### What the task requires
In the records below, one line contains "Task: Open the DHCP Server icon". Print that line and every line after it exactly, down to the final one.

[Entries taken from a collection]
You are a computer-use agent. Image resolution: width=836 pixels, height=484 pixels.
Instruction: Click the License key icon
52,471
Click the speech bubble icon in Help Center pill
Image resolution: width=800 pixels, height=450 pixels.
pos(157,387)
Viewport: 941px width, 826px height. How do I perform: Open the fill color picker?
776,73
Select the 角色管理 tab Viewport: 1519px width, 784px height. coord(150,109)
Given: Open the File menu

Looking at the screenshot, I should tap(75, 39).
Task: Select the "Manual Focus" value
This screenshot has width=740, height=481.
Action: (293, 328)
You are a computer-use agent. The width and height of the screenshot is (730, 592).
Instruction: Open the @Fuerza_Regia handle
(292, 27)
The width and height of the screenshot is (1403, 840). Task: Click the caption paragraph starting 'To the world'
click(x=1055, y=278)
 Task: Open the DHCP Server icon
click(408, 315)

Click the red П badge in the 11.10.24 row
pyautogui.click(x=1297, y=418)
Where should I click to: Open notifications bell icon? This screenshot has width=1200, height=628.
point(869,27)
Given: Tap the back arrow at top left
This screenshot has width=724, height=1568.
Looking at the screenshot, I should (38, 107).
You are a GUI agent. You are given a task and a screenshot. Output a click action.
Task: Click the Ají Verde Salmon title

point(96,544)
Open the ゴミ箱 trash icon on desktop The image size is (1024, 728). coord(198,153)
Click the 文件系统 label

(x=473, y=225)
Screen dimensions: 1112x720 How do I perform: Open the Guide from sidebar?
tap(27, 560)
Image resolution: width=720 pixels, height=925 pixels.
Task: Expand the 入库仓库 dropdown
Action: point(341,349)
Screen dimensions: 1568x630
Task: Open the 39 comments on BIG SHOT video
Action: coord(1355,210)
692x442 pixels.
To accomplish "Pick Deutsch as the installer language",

### Written answer
 Task: Open the DHCP Server icon
click(408, 315)

Click the red П badge in the 11.10.24 row
pyautogui.click(x=1297, y=418)
Where should I click to: Open notifications bell icon? This screenshot has width=1200, height=628.
point(869,27)
Given: Tap the back arrow at top left
This screenshot has width=724, height=1568.
Looking at the screenshot, I should (38, 107).
You are a GUI agent. You are given a task and a screenshot. Output a click action.
Task: Click the Ají Verde Salmon title

point(96,544)
Open the ゴミ箱 trash icon on desktop The image size is (1024, 728). coord(198,153)
Click the 文件系统 label

(x=473, y=225)
Screen dimensions: 1112x720 How do I perform: Open the Guide from sidebar?
tap(27, 560)
Image resolution: width=720 pixels, height=925 pixels.
Task: Expand the 入库仓库 dropdown
Action: point(341,349)
Screen dimensions: 1568x630
Task: Open the 39 comments on BIG SHOT video
Action: coord(1355,210)
692x442 pixels.
To accomplish "Pick Deutsch as the installer language",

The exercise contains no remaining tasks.